Vasylyna : Nous avons le Réseau européen de solidarité avec l’Ukraine, qui se réunit chaque semaine. Des délégués de différents pays ont effectué des visites internationales. Il y a eu une bonne campagne pour annuler la dette de l’Ukraine et, récemment, pour libérer le militant ukrainien des droits de l’homme Maksym Butkevych, qui avait été capturé par les forces russes et torturé avant d’être condamné à 13 ans de prison. Tout ce que les gens peuvent faire pour aider à diffuser des informations sur des personnes comme Butkevych et faire pression sur la Russie pour qu’elle le libère serait utile. Nous aimerions beaucoup que la gauche internationale propose à l’Ukraine des solutions progressistes qui nous permettraient de mettre en œuvre une reconstruction juste et d’assurer un développement durable. Le peuple ukrainien veut vivre en paix et dans des conditions sociales décentes, et pour cela, il est nécessaire d’éliminer l’influence de l’oligarchie, de transférer toutes les ressources économiques à la propriété publique et d’effacer la dette extérieure.

Mia : Nous exhortons les camarades du monde entier, mais surtout ceux du monde occidental, où la politique est plus ouverte et où il est possible d’avoir des discussions plus publiques : Nous ne voulons pas que le régime russe gagne ; ce serait un désastre pour l’Ukraine et la Russie. Il y a eu un précédent de levée des sanctions contre les oligarques russes en Europe (par exemple, le chef de la « Alfa Bank », Mikhail Fridman). Nous demandons que les sanctions contre les capitalistes russes soient maintenues et que l’argent soit dirigé vers la résistance ukrainienne, les organisations de la société civile russe et l’aide à la reconstruction de l’Ukraine après la guerre. Nous appelons également à la solidarité internationale avec les prisonniers politiques. Parmi eux se trouvent des forces de gauche, des anarchistes, des antifascistes et des syndicalistes. Nous encourageons les actions directes pour nous aider à collecter des fonds afin d’aider ceux qui ont besoin d’asile politique et ceux qui sont déjà emprisonnés. Les militants poursuivis en justice s’échappent souvent, mais ils finissent par fuir vers des pays comme le Kazakhstan et d’autres pays sous influence russe, où ils sont détenus et risquent d’être expulsés vers la Russie. Dans le même temps, le régime des visas est très restrictif et les procédures sont très longues. Les frontières terrestres avec les pays de l’UE sont effectivement fermées et la procédure simplifiée d’obtention de visas a été annulée. Il est nécessaire de soutenir les demandeurs d’asile politique, ceux qui refusent d’être envoyés à la guerre et qui s’échappent. Il faut exiger de la Commission européenne et du Parlement européen qu’ils adoptent une approche unifiée pour fournir une protection internationale aux citoyens russes qui risquent d’être persécutés.

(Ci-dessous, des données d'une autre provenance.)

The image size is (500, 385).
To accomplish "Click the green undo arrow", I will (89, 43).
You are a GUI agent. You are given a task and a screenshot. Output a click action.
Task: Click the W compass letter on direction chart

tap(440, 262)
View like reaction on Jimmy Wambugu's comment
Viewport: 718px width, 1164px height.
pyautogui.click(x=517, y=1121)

Comment avez-vous perçu la réunion du Comité international ?

Vasylyna : Il était très important de venir écouter les arguments des différentes organisations. Il y a certainement des contributions avec lesquelles mon organisation n’est pas d’accord. Mais je souhaite également discuter au sein du RS de la manière de développer nos politiques et nos idées sur la base de certains des éléments que j’ai entendus.

Mia : Il y a eu des points positifs, mais aussi des points négatifs. Sur le plan positif, tout le monde est ouvert à d’autres positions et veut en savoir plus sur les positions du RSM et sur ce qui se qui se passe en Russie. Mais ma critique est que nous ne faisons qu’échanger des opinions politiques ; la gauche passe tellement de temps à se disputer sur des concepts tels que la question de savoir si quelque chose est impérialiste ou non. Mais où est la solidarité pratique ? Nous devons faire davantage pour partager ce que nous faisons sur le terrain. Nous ne pouvons pas nous contenter de positions idéologiques.